What to do = Rewrite the entries below as a numbered list with one line per item, dropping every blank line.
* Start Given records *
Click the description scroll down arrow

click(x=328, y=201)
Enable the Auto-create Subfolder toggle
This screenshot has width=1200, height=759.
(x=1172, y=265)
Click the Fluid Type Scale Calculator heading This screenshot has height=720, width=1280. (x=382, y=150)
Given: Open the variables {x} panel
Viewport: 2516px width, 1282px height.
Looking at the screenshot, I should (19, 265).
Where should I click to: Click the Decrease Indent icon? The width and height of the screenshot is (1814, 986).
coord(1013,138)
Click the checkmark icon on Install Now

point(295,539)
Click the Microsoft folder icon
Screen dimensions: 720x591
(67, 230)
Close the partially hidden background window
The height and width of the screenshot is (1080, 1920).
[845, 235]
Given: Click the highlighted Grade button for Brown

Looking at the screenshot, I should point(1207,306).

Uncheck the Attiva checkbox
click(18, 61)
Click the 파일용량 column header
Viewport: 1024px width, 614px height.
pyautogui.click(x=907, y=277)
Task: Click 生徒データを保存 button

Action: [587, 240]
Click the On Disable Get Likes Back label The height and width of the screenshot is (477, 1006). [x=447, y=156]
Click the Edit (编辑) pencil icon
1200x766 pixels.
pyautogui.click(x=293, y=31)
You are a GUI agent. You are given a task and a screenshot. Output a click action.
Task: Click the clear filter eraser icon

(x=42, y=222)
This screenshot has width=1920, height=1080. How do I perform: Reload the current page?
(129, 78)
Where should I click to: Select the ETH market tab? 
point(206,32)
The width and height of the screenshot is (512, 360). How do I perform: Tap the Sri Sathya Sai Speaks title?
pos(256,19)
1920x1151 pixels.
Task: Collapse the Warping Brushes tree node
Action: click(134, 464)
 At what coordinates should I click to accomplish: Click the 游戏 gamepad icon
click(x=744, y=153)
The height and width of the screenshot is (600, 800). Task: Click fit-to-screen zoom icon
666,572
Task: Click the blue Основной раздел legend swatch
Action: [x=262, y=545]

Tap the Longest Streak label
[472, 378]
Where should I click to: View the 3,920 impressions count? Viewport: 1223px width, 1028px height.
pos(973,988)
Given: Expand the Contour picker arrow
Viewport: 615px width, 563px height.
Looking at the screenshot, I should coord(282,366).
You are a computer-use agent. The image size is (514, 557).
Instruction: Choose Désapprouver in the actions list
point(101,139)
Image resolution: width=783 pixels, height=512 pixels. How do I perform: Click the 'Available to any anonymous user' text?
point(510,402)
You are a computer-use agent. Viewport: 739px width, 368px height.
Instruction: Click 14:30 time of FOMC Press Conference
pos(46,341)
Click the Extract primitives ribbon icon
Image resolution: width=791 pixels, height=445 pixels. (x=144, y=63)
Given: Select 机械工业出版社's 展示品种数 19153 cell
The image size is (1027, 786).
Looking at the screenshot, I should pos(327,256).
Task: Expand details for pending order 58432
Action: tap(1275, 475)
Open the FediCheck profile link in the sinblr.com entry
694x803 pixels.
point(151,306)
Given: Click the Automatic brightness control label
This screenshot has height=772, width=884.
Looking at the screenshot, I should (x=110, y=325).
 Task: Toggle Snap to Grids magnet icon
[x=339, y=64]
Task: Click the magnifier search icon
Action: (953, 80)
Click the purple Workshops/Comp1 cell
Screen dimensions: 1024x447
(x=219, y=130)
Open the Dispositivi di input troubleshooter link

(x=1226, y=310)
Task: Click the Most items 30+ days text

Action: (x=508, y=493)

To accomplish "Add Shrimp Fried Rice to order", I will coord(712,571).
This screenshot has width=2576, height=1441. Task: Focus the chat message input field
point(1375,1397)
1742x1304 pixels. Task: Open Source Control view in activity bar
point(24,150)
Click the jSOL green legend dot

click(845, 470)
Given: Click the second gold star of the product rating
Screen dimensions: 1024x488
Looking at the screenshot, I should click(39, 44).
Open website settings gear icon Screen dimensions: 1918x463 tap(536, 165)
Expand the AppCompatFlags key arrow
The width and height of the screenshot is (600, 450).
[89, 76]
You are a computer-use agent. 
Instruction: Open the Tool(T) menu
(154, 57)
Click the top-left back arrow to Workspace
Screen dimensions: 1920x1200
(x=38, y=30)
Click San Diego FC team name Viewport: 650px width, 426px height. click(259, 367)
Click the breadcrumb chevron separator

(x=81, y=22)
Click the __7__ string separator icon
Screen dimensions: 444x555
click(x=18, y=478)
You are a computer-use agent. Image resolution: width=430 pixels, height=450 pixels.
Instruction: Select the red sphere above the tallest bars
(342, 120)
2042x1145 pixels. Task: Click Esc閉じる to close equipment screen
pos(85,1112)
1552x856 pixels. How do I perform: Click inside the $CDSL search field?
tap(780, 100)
* End Given records *
Result for this task =
1. Click the description scroll down arrow
2. click(x=328, y=201)
3. Enable the Auto-create Subfolder toggle
4. This screenshot has width=1200, height=759.
5. (x=1172, y=265)
6. Click the Fluid Type Scale Calculator heading This screenshot has height=720, width=1280. (x=382, y=150)
7. Given: Open the variables {x} panel
8. Viewport: 2516px width, 1282px height.
9. Looking at the screenshot, I should (19, 265).
10. Where should I click to: Click the Decrease Indent icon? The width and height of the screenshot is (1814, 986).
11. coord(1013,138)
12. Click the checkmark icon on Install Now
13. point(295,539)
14. Click the Microsoft folder icon
15. Screen dimensions: 720x591
16. (67, 230)
17. Close the partially hidden background window
18. The height and width of the screenshot is (1080, 1920).
19. [845, 235]
20. Given: Click the highlighted Grade button for Brown
21. Looking at the screenshot, I should point(1207,306).
22. Uncheck the Attiva checkbox
23. click(18, 61)
24. Click the 파일용량 column header
25. Viewport: 1024px width, 614px height.
26. pyautogui.click(x=907, y=277)
27. Task: Click 生徒データを保存 button
28. Action: [587, 240]
29. Click the On Disable Get Likes Back label The height and width of the screenshot is (477, 1006). [x=447, y=156]
30. Click the Edit (编辑) pencil icon
31. 1200x766 pixels.
32. pyautogui.click(x=293, y=31)
33. You are a GUI agent. You are given a task and a screenshot. Output a click action.
34. Task: Click the clear filter eraser icon
35. (x=42, y=222)
36. This screenshot has width=1920, height=1080. How do I perform: Reload the current page?
37. (129, 78)
38. Where should I click to: Select the ETH market tab? 
39. point(206,32)
40. The width and height of the screenshot is (512, 360). How do I perform: Tap the Sri Sathya Sai Speaks title?
41. pos(256,19)
42. 1920x1151 pixels.
43. Task: Collapse the Warping Brushes tree node
44. Action: click(134, 464)
45.  At what coordinates should I click to accomplish: Click the 游戏 gamepad icon
46. click(x=744, y=153)
47. The height and width of the screenshot is (600, 800). Task: Click fit-to-screen zoom icon
48. 666,572
49. Task: Click the blue Основной раздел legend swatch
50. Action: [x=262, y=545]
51. Tap the Longest Streak label
52. [472, 378]
53. Where should I click to: View the 3,920 impressions count? Viewport: 1223px width, 1028px height.
54. pos(973,988)
55. Given: Expand the Contour picker arrow
56. Viewport: 615px width, 563px height.
57. Looking at the screenshot, I should coord(282,366).
58. You are a computer-use agent. The image size is (514, 557).
59. Instruction: Choose Désapprouver in the actions list
60. point(101,139)
61. Image resolution: width=783 pixels, height=512 pixels. How do I perform: Click the 'Available to any anonymous user' text?
62. point(510,402)
63. You are a computer-use agent. Viewport: 739px width, 368px height.
64. Instruction: Click 14:30 time of FOMC Press Conference
65. pos(46,341)
66. Click the Extract primitives ribbon icon
67. Image resolution: width=791 pixels, height=445 pixels. (x=144, y=63)
68. Given: Select 机械工业出版社's 展示品种数 19153 cell
69. The image size is (1027, 786).
70. Looking at the screenshot, I should pos(327,256).
71. Task: Expand details for pending order 58432
72. Action: tap(1275, 475)
73. Open the FediCheck profile link in the sinblr.com entry
74. 694x803 pixels.
75. point(151,306)
76. Given: Click the Automatic brightness control label
77. This screenshot has height=772, width=884.
78. Looking at the screenshot, I should (x=110, y=325).
79.  Task: Toggle Snap to Grids magnet icon
80. [x=339, y=64]
81. Task: Click the magnifier search icon
82. Action: (953, 80)
83. Click the purple Workshops/Comp1 cell
84. Screen dimensions: 1024x447
85. (x=219, y=130)
86. Open the Dispositivi di input troubleshooter link
87. (x=1226, y=310)
88. Task: Click the Most items 30+ days text
89. Action: (x=508, y=493)
90. To accomplish "Add Shrimp Fried Rice to order", I will coord(712,571).
91. This screenshot has width=2576, height=1441. Task: Focus the chat message input field
92. point(1375,1397)
93. 1742x1304 pixels. Task: Open Source Control view in activity bar
94. point(24,150)
95. Click the jSOL green legend dot
96. click(845, 470)
97. Given: Click the second gold star of the product rating
98. Screen dimensions: 1024x488
99. Looking at the screenshot, I should click(39, 44).
100. Open website settings gear icon Screen dimensions: 1918x463 tap(536, 165)
101. Expand the AppCompatFlags key arrow
102. The width and height of the screenshot is (600, 450).
103. [89, 76]
104. You are a computer-use agent. 
105. Instruction: Open the Tool(T) menu
106. (154, 57)
107. Click the top-left back arrow to Workspace
108. Screen dimensions: 1920x1200
109. (x=38, y=30)
110. Click San Diego FC team name Viewport: 650px width, 426px height. click(259, 367)
111. Click the breadcrumb chevron separator
112. (x=81, y=22)
113. Click the __7__ string separator icon
114. Screen dimensions: 444x555
115. click(x=18, y=478)
116. You are a computer-use agent. Image resolution: width=430 pixels, height=450 pixels.
117. Instruction: Select the red sphere above the tallest bars
118. (342, 120)
119. 2042x1145 pixels. Task: Click Esc閉じる to close equipment screen
120. pos(85,1112)
121. 1552x856 pixels. How do I perform: Click inside the $CDSL search field?
122. tap(780, 100)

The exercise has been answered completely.